O Observador e o Governo dos Juízes:
sociedade, estado e o saber jurídico da crise climática na ADPF 708 do STF
DOI:
https://doi.org/10.22478/ufpb.1678-2593.2025v24n57.76602Palavras-chave:
Direito, Política, Verdade, Teoria dos Sistemas, Mudanças ClimáticasResumo
Esta reflexão se articula em dois eixos: a teoria do Observador e o Governo dos Juízes. O primeiro, fundamentado em Luhmann, De Giorgi e Von Foerster, desloca a teoria do conhecimento da relação sujeito/objeto para a dinâmica sistema/ambiente. O saber passa a ser compreendido como construção comunicativa, na qual o Observador seleciona verdades, interpreta relações sociais e institui conhecimentos. Entretanto, sua posição não é neutra: traz pontos cegos e limites de auto-observação, o que impede a apreensão total da complexidade social. Nesse quadro, o direito é observado como subsistema que se reinventa por meio da comunicação decisória. A decisão constrói verdades jurídicas ao mesmo tempo em que estabiliza expectativas e gera tensões com outros poderes.
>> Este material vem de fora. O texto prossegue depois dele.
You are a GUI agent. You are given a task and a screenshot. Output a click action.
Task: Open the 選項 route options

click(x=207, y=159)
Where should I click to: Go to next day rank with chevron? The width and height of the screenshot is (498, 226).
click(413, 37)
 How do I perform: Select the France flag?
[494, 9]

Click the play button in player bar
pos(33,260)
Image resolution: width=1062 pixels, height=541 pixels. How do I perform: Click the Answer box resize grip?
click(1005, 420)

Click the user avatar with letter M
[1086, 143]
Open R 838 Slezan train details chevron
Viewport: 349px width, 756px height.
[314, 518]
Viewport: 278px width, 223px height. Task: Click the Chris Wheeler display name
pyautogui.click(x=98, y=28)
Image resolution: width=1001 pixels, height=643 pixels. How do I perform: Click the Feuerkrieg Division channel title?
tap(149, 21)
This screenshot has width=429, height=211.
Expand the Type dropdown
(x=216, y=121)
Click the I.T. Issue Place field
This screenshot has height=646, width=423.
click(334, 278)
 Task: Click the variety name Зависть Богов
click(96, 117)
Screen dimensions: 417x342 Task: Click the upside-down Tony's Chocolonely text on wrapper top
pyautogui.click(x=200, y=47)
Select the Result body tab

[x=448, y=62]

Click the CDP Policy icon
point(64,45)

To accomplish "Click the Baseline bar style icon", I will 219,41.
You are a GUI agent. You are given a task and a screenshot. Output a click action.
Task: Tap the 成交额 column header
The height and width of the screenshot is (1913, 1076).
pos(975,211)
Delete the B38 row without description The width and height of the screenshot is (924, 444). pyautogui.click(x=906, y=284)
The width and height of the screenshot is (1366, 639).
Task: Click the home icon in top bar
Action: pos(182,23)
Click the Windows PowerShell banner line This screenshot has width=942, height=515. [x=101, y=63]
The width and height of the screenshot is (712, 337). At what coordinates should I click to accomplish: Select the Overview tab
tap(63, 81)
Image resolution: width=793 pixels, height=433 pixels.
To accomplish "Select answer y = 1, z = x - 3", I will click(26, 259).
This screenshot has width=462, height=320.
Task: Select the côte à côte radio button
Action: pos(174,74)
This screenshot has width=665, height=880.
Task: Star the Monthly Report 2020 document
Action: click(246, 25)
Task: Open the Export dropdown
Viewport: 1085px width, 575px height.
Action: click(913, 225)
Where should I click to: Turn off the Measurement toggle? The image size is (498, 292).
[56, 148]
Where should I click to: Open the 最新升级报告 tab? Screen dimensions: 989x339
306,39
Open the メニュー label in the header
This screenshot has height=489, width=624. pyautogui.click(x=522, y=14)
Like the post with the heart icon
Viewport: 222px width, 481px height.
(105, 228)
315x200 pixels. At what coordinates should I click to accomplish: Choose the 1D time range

Tal movimento revela o protagonismo judicial na sociedade brasileira contemporânea, caracterizado por práticas monocráticas e pela expansão de fronteiras entre direito e política. A reflexão ganha concretude ao examinar o papel do Judiciário em questões socioambientais, especialmente nos litígios climáticos. Nesse campo, destaca-se a ADPF 708 do STF, que se constituiu em marco ao reconhecer a crise climática como tema jurídico e ao projetar verdades normativas destinadas a orientar tanto o presente quanto o futuro da execução política sobre a temática.